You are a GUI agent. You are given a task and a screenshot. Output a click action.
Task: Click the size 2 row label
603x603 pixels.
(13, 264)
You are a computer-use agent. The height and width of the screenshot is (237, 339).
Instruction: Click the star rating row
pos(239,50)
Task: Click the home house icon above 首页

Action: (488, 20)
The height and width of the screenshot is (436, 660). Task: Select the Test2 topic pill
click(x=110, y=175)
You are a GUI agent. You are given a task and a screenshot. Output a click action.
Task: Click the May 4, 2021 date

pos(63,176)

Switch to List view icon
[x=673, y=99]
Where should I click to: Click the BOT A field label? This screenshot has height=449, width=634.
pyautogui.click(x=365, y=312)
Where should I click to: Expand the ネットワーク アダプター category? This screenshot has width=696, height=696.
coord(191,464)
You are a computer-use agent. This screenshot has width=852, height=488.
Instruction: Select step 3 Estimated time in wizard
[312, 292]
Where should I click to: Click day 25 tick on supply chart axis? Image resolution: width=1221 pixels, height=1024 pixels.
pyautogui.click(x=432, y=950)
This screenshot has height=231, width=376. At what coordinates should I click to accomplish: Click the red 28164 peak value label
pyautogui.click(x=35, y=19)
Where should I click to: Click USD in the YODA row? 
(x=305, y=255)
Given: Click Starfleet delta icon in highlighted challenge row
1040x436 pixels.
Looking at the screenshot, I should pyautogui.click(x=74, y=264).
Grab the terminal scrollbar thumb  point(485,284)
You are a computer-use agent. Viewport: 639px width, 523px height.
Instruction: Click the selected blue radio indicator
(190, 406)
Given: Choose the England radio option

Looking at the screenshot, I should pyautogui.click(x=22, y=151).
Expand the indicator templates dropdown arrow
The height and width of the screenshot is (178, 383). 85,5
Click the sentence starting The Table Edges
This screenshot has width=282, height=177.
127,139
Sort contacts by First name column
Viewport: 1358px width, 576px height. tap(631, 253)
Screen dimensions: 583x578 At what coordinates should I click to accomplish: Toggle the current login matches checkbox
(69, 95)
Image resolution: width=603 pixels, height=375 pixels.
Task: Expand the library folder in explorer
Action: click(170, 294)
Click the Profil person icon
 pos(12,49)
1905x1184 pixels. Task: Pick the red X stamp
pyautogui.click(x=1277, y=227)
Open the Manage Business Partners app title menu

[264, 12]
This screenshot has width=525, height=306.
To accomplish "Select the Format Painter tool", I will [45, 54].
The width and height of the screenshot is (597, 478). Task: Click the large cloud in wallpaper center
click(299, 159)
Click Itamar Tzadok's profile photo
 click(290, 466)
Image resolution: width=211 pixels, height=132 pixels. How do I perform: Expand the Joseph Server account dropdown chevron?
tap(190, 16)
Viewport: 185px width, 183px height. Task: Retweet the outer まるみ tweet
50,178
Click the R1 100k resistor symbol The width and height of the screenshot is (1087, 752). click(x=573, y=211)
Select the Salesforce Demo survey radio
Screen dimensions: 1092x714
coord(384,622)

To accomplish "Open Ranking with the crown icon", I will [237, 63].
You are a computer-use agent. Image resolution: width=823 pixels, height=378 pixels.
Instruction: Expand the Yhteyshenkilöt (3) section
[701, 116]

» **What is being asked**
How many lines of the material above have the word "will" in them? Give only that number.

» **Written response**
2